Cara Anna Billò, mi piace il tuo modo di condurre lo studio live degli eventi calcistici. Sei la “signora” dell’Europa League e crescono le tue quotazioni come sostituta di Ilaria D’Amico alla conduzione di “Sky Calcio Show”, suo regno indiscusso per 15 anni che l’ha fatta diventare la “signora” del calcio. Su questa eventualità la stessa D’Amico ha dichiarato: “Fa l’Europa League da tanto tempo ed è in Sky da almeno quindici anni in conduzione. Se fosse lei avrebbe l’esperienza per fare bene” (da ilfattoquotidiano.it del 21/8/2020 intervista di Giuseppe Candela).

Cara Anna Billò, sei una delle telegiornaliste sportive più brave e competenti. Hai uno stile di conduzione misurato ed elegante che punta alla centralità dei contenuti e non della conduzione. Tutto questo basta per sostituire Ilaria D’Amico? No, non basta. Ci vuole anche una dose di grinta che mi sembra essere un tuo limite per quello spazio calcistico che ha tra le caratteristiche principali il contraddittorio post-partita con gli allenatori. Lì si gioca un terzo tempo scoppiettante tra opinionisti Sky e allenatori. Non c’è dopo partita Sky che non generi polemiche che poi alimentano la discussione di tutti i media nei giorni successivi. Spesso è proprio l’incalzante Ilaria D’Amico a scatenare le reazioni più calde degli allenatori.
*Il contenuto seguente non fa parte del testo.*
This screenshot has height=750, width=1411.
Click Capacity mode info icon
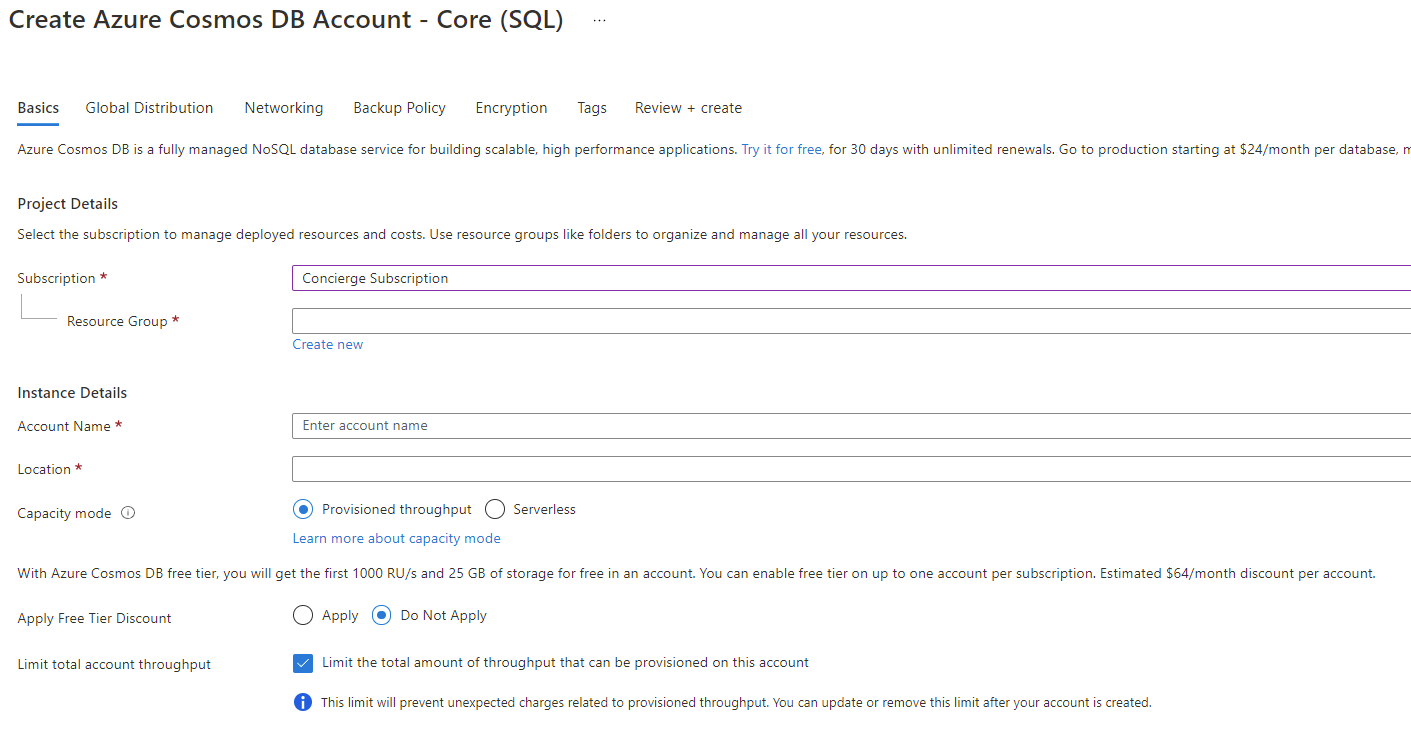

Ieri dopo la finale di Europa League persa contro il Siviglia, hai avuto l’allenatore dell’Inter Antonio Conte al microfono dello studio live di TV8 che ha gestito la comunicazione a suo piacimento con gli opinionisti-polemisti Lele Adani, Beppe Bergomi, Riccardo Trevisani, buoni buoni ad assecondarlo. Nemmeno tu lo hai incalzato come serviva quando ha parlato del futuro dell’Inter “con o senza Conte”. Sì ti sei inserita ripetendo “con o senza Conte?”, ma lo hai fatto con una vocetta tanto educata quanto poco efficace e Conte ha proseguito fino a far emergere la concreta possibilità di un suo addio all’Inter ma non certo per merito delle tue domande senza grinta. Cara Anna Billò, per sostituire Ilaria D’Amico serve un po’ di sana “cattiveria” giornalistica. Ce l’hai?